Tribu dysfonctionnelle

Les personnages ont tour à tour de drôles de raisonnements qu’on pourrait résumer par cette réplique de la fille cadette : « On s’attend à une chose et la vie nous en envoie une autre… » Si Adam est mort et s’illustre par son absence, on en parle constamment. Comme si le passé avait échappé à cette tribu dysfonctionnelle, et qu’il lui fallait attendre la libération de la mère pour faire face à la réalité. D’ailleurs, les révélations d’Élisabeth sur son mari « très habile de ses mains » feront éclater l’identité et le vernis de cette famille conformiste.

Luce Pelletier semble avoir eu de la difficulté à tracer une ligne dramatique claire à ce texte totalement déjanté.

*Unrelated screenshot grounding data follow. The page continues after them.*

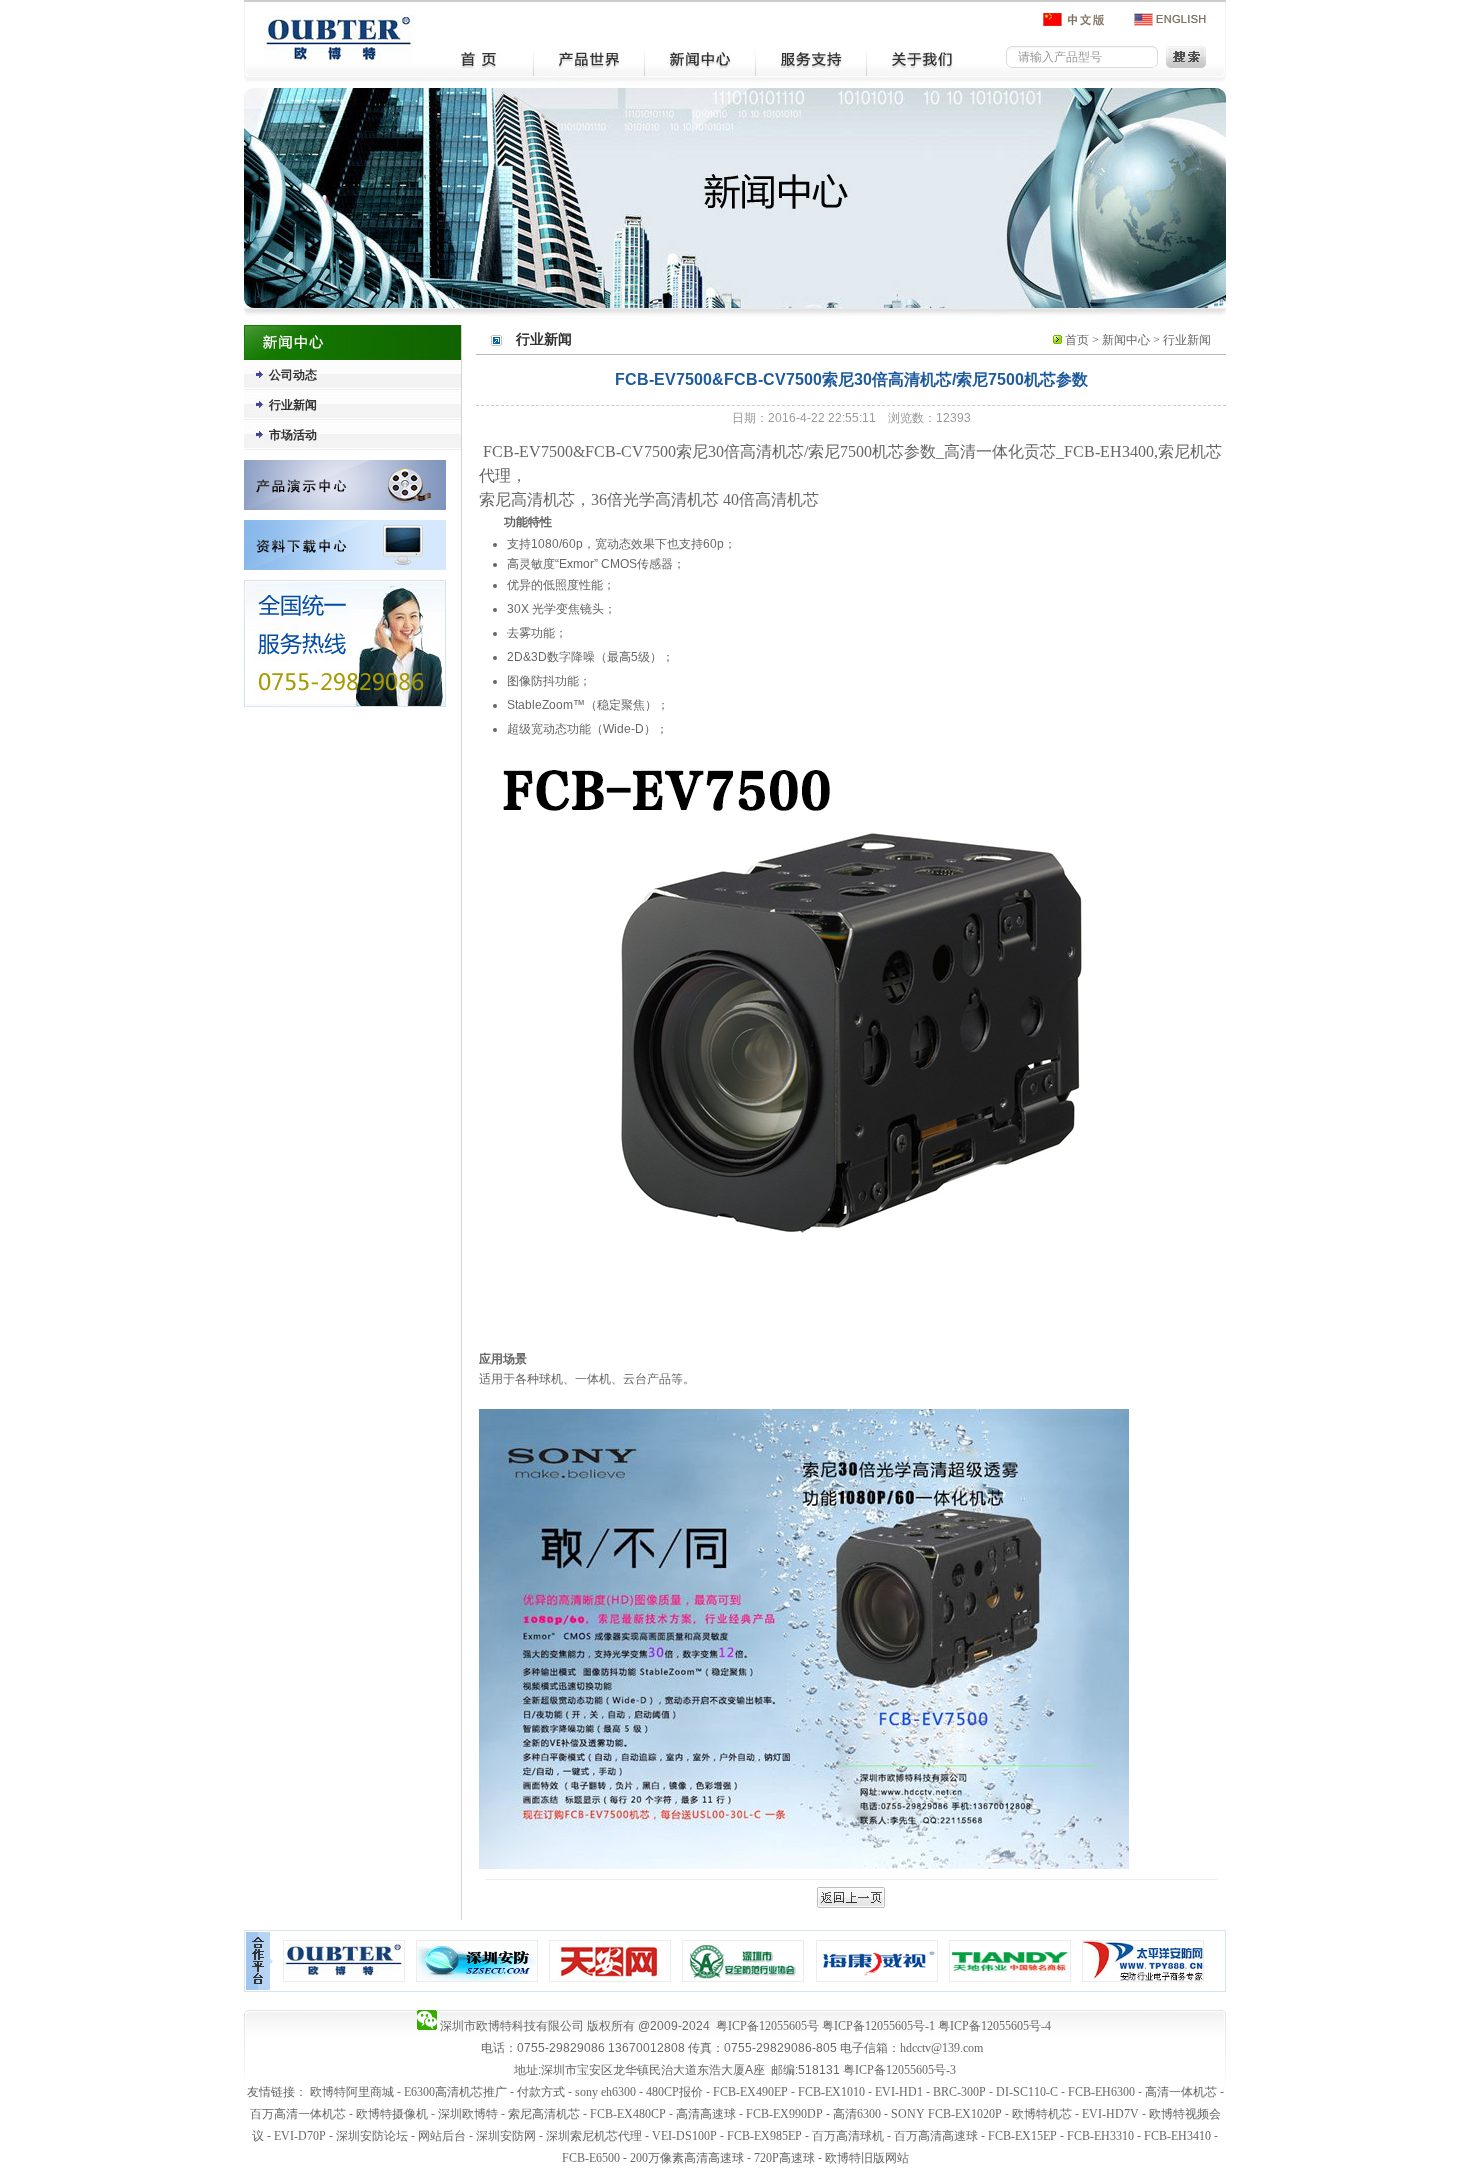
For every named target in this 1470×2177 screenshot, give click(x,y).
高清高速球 (706, 2114)
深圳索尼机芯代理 (594, 2136)
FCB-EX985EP (764, 2136)
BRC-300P (959, 2092)
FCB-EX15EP (1022, 2136)
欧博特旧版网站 (867, 2158)
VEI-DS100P (684, 2136)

La structure éclatée, avec ses multiples couches et nombreuses ruptures de ton, est illustrée par des monologues au micro adressés au public et des chorégraphies loufoques et endiablées. Agréables et surprenants au début, ces recours à répétition aux pas de danse et à la musique techno finissent par lasser.

Heureusement, tout le quintette d’interprètes – Dorothée Berryman, Anne-Élisabeth Bossé, Daniel Parent, Sébastien Dodge et Marie-Ève Pelletier – est à la hauteur de cette partition difficile.

Au final, on a droit à une soirée étrange et amusante, mais qui nous laisse sur notre faim.